Leccardo. Vorrei che mi prestassi la gonna di Carizia.
Chiaretta. Il malan che Dio ti dia! non vòi altro di questo?
Leccardo. E che pensavi? qualche cosa trista?
Chiaretta. Che vuoi farne?
Leccardo. Vestirla a te. E alcuna di quelle cose che l’ha mandato don Ignazio, o di quelle che portò quel giorno della festa; ché s’ella si vuole sposar dimani, noi ci sposaremo questa notte. Tu sarai Carizia, io don Ignazio.
Chiaretta. Tu mi burli.
Leccardo. Se ti burlo, facci Dio che mai gusti vino che mi piaccia!
Chiaretta. A questo giuramento ti credo. A che ora?
Leccardo. Alle due, in questa casetta terrena.
Chiaretta. Perché non in casa nostra?
Leccardo. Ché facendo romore non siamo sconci: ne parlaremo piú a lungo in casa.
Chiaretta. Bene.
Leccardo. Non mancarmi della tua promessa.

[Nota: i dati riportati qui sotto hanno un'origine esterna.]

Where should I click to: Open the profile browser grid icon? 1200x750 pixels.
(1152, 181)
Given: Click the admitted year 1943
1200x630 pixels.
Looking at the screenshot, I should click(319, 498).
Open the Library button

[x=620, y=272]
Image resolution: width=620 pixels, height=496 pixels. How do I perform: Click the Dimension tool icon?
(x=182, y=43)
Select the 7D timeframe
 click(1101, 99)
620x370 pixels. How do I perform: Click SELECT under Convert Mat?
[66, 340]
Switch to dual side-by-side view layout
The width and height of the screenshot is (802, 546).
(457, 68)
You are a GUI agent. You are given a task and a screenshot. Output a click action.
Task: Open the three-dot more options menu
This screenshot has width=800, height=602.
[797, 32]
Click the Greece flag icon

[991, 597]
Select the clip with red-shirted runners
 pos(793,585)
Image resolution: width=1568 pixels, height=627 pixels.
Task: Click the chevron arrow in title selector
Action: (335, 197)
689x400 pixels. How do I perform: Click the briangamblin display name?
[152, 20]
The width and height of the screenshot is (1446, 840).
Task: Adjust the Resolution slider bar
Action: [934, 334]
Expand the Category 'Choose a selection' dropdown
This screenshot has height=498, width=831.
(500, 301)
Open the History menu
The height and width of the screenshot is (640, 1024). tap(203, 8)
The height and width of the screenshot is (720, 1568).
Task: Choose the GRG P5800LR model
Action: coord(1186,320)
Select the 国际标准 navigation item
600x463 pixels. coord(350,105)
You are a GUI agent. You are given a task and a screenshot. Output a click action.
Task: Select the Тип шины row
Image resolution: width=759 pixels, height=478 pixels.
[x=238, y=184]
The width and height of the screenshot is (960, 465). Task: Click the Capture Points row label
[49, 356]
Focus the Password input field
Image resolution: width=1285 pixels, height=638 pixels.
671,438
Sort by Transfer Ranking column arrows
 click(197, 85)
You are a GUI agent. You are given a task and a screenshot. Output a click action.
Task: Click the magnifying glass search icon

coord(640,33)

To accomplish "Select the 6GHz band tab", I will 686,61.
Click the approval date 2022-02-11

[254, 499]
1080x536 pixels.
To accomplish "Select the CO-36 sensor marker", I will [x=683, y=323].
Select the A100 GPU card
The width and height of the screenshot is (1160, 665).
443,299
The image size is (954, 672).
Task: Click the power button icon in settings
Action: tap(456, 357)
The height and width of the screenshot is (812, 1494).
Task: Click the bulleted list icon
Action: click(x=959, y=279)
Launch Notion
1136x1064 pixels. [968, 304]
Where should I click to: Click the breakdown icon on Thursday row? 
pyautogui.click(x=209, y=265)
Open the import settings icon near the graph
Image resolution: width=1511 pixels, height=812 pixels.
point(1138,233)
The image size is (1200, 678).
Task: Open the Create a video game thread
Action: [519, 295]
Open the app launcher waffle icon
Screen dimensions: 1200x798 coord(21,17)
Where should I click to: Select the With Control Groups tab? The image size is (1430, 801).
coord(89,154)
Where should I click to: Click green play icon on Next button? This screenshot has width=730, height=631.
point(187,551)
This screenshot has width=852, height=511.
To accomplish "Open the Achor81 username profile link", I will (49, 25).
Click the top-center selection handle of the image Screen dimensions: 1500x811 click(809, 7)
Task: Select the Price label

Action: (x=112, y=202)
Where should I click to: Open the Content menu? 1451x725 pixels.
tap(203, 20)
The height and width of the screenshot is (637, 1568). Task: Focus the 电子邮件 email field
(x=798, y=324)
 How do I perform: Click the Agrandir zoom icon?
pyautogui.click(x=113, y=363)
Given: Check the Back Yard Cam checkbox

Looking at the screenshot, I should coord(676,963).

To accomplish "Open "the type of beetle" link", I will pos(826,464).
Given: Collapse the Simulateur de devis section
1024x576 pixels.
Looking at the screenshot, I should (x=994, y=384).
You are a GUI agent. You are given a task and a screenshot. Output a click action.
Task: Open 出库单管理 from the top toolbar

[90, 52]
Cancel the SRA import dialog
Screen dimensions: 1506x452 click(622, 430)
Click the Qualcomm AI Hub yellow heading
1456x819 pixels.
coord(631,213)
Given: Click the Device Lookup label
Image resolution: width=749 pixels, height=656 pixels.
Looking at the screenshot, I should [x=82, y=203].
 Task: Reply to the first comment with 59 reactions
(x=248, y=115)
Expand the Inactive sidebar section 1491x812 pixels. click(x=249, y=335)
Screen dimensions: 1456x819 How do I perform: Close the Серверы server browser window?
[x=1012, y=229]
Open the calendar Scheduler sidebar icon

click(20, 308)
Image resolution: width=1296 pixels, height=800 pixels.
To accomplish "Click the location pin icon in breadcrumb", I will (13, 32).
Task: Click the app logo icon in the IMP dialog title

Chiaretta. Né tu della tua.
SCENA V
Don Flaminio, Leccardo, Panimbolo.
Don Flaminio. Ecco il veggiamo a punto. Leccardo, hai appontato con la fantesca?
Leccardo. No.
Don Flaminio. Perché?
Leccardo. L’aco era spuntato e avea la testa rotta.
Don Flaminio. Hai scherzato a bastanza: non piú scherzi.
Leccardo. Non abbiamo fatto cosa veruna.